Inhaltlich blieb das CloudFest zugleich sehr bodenständig. Trotz aller Schlagworte rund um KI und Zukunftsplattformen war die Messe vor allem dort interessant, wo reale Infrastruktur greifbar wurde. Server mit aufwendigen Kühlkonzepten, große Storage-Systeme, Enterprise-SSDs, Netzwerktechnik und spezialisierte Komponenten prägten weite Teile des Rundgangs. Dazu kamen viele Gespräche, in denen deutlich wurde, dass Kosten für Speicher, RAM, Strom und Betrieb weiterhin sehr konkrete Alltagsthemen sind. Das CloudFest 2026 zeigte damit erneut, dass die Branche zwar über neue Märkte und AI-Beschleunigung spricht, im Kern aber weiterhin von sehr klassischen Infrastrukturfragen bestimmt wird.

Hinzu kam die besondere Atmosphäre des Standorts. Der Europa-Park verleiht dem Event seit Jahren einen eigenen Charakter, der sich deutlich von nüchternen Messehallen unterscheidet. Das führt dazu, dass Fachgespräche, spontane Begegnungen und Community-Elemente enger ineinander übergehen. Formate wie das Server Throwing stehen exemplarisch dafür. Sie wirken zunächst wie ein Gag, gehören aber längst zur Identität der Veranstaltung. Gerade diese Verbindung aus ernsthaftem Infrastrukturgeschäft und informeller Branchennähe unterscheidet das CloudFest weiterhin von vielen anderen IT-Events.

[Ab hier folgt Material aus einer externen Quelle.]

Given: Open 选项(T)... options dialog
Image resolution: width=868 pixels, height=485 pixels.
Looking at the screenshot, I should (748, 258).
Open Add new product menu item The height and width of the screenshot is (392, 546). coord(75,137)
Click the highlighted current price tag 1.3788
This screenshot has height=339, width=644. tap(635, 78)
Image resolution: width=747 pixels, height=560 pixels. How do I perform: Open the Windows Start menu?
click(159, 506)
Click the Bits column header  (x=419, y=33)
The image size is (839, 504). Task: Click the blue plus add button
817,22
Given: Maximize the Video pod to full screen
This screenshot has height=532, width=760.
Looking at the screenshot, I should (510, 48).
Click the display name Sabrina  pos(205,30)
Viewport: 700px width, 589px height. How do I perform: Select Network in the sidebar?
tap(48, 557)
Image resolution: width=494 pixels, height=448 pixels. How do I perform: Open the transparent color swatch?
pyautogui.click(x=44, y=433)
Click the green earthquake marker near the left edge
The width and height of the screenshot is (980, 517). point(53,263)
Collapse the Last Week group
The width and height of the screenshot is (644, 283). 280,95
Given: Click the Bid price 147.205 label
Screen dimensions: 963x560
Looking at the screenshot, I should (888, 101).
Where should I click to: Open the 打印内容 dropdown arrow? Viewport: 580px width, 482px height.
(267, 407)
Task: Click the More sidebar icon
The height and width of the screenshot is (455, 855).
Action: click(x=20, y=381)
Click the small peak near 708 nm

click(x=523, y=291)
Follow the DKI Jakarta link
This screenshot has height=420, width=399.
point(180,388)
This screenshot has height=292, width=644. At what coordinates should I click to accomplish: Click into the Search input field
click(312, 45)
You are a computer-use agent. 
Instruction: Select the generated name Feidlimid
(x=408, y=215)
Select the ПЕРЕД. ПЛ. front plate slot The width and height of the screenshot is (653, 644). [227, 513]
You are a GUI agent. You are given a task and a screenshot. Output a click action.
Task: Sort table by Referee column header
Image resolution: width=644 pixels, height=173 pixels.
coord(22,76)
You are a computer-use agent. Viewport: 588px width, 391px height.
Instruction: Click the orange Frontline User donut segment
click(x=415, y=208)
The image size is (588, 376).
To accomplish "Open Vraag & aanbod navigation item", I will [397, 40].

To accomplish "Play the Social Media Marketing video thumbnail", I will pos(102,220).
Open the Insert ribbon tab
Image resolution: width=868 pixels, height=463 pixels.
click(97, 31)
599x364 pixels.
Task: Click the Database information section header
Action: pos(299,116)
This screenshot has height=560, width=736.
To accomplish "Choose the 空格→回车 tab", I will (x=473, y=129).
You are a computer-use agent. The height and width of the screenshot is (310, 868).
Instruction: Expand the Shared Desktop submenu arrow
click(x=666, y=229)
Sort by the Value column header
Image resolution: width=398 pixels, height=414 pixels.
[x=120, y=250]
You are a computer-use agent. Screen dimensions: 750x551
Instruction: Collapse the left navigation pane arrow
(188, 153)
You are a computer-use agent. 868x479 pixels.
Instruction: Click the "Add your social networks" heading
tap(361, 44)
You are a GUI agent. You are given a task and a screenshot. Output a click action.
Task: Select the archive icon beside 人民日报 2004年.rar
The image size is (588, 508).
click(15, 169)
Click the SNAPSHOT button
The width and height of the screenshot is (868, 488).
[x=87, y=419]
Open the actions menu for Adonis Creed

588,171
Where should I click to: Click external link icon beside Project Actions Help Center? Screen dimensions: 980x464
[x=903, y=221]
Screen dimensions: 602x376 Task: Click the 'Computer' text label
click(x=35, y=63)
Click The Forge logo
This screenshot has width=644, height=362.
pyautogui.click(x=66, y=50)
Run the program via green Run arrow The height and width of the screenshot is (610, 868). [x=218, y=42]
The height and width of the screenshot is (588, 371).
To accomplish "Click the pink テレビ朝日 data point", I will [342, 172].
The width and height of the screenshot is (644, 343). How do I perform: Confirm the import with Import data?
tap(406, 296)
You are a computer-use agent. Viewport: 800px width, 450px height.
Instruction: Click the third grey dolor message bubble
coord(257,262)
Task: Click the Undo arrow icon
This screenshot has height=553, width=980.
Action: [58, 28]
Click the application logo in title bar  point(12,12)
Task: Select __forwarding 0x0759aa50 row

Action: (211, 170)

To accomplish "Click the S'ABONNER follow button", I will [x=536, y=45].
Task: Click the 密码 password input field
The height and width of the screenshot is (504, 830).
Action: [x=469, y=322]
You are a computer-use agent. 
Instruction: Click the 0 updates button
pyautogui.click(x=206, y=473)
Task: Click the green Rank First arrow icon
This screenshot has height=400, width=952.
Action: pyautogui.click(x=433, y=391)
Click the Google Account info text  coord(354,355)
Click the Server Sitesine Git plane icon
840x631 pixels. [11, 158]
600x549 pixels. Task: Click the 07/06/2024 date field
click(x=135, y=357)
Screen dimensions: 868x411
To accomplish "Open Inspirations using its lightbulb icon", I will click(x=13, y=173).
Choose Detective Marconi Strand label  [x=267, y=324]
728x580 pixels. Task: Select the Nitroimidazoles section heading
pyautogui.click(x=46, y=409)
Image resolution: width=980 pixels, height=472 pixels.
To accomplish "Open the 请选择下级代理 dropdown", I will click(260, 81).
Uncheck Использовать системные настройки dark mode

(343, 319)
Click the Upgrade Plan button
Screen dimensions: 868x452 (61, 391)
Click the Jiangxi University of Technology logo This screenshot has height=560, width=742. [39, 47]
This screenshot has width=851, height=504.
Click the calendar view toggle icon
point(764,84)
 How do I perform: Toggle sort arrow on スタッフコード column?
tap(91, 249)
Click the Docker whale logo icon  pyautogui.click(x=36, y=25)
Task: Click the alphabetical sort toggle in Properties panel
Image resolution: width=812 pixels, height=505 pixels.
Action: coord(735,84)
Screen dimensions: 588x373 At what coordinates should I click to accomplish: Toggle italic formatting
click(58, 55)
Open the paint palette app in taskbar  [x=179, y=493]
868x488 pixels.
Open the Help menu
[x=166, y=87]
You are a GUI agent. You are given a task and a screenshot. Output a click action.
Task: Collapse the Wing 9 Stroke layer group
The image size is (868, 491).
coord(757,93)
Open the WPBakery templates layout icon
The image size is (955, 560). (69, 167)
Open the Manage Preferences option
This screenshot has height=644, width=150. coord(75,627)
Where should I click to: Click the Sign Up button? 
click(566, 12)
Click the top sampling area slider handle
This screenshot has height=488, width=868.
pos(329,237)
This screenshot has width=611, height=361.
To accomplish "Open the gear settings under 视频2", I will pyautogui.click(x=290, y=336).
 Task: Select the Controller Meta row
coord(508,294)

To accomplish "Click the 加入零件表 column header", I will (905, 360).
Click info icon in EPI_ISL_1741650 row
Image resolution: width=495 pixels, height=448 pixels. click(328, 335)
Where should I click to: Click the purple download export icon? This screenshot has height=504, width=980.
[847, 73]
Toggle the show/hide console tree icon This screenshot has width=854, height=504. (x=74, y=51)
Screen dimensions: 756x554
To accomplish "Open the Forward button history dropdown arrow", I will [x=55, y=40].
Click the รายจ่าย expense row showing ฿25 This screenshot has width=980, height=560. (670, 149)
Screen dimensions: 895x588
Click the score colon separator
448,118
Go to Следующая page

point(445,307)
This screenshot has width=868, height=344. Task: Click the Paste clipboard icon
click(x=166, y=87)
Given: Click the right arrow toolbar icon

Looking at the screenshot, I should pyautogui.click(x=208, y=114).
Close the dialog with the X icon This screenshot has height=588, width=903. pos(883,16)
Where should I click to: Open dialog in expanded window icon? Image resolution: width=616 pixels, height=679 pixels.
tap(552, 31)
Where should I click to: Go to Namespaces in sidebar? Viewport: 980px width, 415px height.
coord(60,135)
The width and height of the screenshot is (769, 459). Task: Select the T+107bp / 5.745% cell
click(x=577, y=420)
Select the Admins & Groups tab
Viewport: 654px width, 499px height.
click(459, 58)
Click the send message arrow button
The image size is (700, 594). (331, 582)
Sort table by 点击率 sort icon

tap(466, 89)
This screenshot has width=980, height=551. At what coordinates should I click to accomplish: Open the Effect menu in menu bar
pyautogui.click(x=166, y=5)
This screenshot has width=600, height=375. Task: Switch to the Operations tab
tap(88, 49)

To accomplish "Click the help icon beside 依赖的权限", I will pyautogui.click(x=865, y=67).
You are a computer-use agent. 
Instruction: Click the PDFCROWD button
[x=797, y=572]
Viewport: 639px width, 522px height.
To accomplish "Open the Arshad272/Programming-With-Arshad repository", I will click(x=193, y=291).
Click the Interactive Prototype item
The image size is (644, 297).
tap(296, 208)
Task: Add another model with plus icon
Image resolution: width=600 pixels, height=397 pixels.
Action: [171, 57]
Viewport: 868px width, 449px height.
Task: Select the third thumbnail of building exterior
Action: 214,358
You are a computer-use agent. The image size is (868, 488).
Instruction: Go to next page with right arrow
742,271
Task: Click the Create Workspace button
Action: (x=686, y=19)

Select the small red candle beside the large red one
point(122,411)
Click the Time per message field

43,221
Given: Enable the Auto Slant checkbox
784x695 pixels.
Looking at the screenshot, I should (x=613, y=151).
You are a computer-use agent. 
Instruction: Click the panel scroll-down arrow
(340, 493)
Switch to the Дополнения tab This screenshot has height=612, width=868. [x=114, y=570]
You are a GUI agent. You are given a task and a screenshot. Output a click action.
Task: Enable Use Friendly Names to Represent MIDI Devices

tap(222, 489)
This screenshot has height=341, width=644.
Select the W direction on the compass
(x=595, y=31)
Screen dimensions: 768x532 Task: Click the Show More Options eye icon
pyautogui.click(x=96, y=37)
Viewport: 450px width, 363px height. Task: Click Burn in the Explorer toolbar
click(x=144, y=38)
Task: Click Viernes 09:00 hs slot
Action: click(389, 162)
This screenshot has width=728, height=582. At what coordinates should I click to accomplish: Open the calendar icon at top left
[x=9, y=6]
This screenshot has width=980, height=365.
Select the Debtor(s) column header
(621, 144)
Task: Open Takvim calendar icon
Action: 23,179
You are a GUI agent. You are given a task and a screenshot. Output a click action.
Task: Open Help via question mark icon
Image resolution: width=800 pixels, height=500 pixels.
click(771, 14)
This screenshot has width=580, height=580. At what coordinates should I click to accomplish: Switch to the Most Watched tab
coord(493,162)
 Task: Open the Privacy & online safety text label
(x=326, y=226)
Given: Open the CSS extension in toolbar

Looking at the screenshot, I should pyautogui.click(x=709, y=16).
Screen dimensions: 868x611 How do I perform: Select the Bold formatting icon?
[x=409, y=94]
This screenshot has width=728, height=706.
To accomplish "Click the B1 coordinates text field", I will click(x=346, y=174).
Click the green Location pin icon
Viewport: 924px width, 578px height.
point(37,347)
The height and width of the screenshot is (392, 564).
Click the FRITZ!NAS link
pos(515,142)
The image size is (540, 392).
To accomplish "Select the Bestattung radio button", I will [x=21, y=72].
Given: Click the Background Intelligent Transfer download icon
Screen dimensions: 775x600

Synlogy zeigt die Enterprise NAS Lösungen - Unter anderem auch das Model das Gronkh für seine Libary nutzt. - Bild: Sebastian Selinger
Synlogy zeigt die Enterprise NAS Lösungen – Unter anderem auch das Model das Gronkh für seine Libary nutzt. – Bild: Sebastian Selinger

Unterm Strich war das CloudFest 2026 vor allem eines: ein dichtes, gut besuchtes und inhaltlich breit aufgestelltes Branchentreffen, auf dem sich mehrere Entwicklungen gleichzeitig beobachten ließen. Die stärkere Sichtbarkeit europäischer Perspektiven, die anhaltende Dominanz von Infrastrukturthemen und die wachsende Präsenz von AI-Bezügen prägten das Bild. Dazu kam eine spürbar hohe Auslastung auf der Fläche, die den Stellenwert des Events in der Hosting- und Cloud-Branche noch einmal unterstrich.